#### [QUELLENAUSZUG]
»»

Ich frage mich: Woher nimmt die Politik das Recht, zu definieren, wer eine Überlebenschance hat und wer nicht? Woher nimmt man sich dieses Recht? Die Doppelzüngigkeit, die Doppelbödigkeit, die Heuchelei, die dahintersteckt, kostet Menschen - in Deutschland sind es jährlich 1600 Menschen - das Leben. Das müssen wir uns vor Augen führen.
Gesundheitspolitik hat nicht das Recht, eine bestimmte Lebensführung zur Voraussetzung von Hilfe zu machen. Ich bin der Überzeugung, daß gerade die Erfahrungen, die in der Schweiz gemacht worden sind, uns, die wir hier verantwortlich zu entscheiden haben, den Auftrag geben, Parteibücher und Ideologien beiseite zu legen und Menschen nicht medizinische Hilfe vorzuenthalten. Es grenzt an unterlassene Hilfeleistung, wenn wir nicht endlich hier in Deutschland diesen Schritt tun.
Es wird Ihnen auch nichts bringen, Beispiele dafür anzuführen, daß der körperliche Zustand nicht desolat genug sei, um in diese Projekte zu kommen.
Wir waren dort, Herr Hüppe. Beide waren wir in Zürich. Sie wissen so gut wie ich, daß es viele Erkrankte gibt, die schwere psychische Erkrankungen haben und die große Probleme haben, reintegriert zu werden. Dennoch werden sie erreicht. Dies können Sie in Deutschland nicht vorweisen. Es gibt gar kein Recht, Menschen von Angeboten auszuschließen. Wir müssen niedrigschwellig alles tun, sie auch in die Gesundheitsversorgung zu reintegrieren.

««

#### [ZU ERLEDIGEN]
[A] Schreiben Sie aus dem Quellenauszug zur Gesundheitspolitik die Stelle zwischen „Ich frage mich: Woher“ und „diesen Schritt tun.“ ab, beide Stellen eingeschlossen.
[B] Wie viele Menschen verlieren laut dem Quellenauszug zur Gesundheitspolitik in Deutschland jedes Jahr wegen der beschriebenen Heuchelei ihr Leben?
[C] Setzen Sie den Quellenauszug zur Gesundheitspolitik nach seinem letzten Satz fort.

#### [VORLIEGENDES MATERIAL]
»»

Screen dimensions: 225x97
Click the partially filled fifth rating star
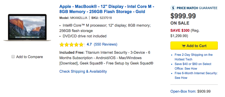pos(81,45)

««

#### [ERGEBNISSE]
[A]
Ich frage mich: Woher nimmt die Politik das Recht, zu definieren, wer eine Überlebenschance hat und wer nicht? Woher nimmt man sich dieses Recht? Die Doppelzüngigkeit, die Doppelbödigkeit, die Heuchelei, die dahintersteckt, kostet Menschen - in Deutschland sind es jährlich 1600 Menschen - das Leben. Das müssen wir uns vor Augen führen.
Gesundheitspolitik hat nicht das Recht, eine bestimmte Lebensführung zur Voraussetzung von Hilfe zu machen. Ich bin der Überzeugung, daß gerade die Erfahrungen, die in der Schweiz gemacht worden sind, uns, die wir hier verantwortlich zu entscheiden haben, den Auftrag geben, Parteibücher und Ideologien beiseite zu legen und Menschen nicht medizinische Hilfe vorzuenthalten. Es grenzt an unterlassene Hilfeleistung, wenn wir nicht endlich hier in Deutschland diesen Schritt tun.

[B] 1600 Menschen.

[C]
Bitte vergessen Sie nicht - Herr Sauer ist im Moment nicht da -: Ich bin Karlsruher Bürgerin und Abgeordnete, Baden-Württembergerin. Aus Baden-Württemberg kommt der Karlsruher Appell, der die Bundesregierung eindringlichst auffordert, den Städten endlich die Möglichkeit zu geben, kontrollierte Programme zu machen. Karlsruhe ist eine CDU-regierte Stadt; Herr Seiler ist dort Oberbürgermeister der CDU. Stuttgart ist eine CDU-regierte Stadt. Frankfurt ist eine CDU-regierte Stadt. Sie können hier nicht ein rot-grünes Szenario aufbauen. Die Vernunft hat gesiegt, auch bei Politikerinnen und Politikern Ihrer eigenen Partei.
Widersetzen Sie sich nicht der Entwicklung der Zeit. Die Zeit ist reif dafür.
Ich habe es sehr begrüßt, als Herr Bundesgesundheitsminister Seehofer - der sich heute für diese Debatte entschuldigt hat - gesagt hat, er werde nach Zürich fahren und sich dieses Modell anschauen. Ich bin überzeugt davon: Wenn er als Gesundheitspolitiker entscheidet, dann wird er sich dieser Entwicklung nicht in den Weg stellen.
Danke.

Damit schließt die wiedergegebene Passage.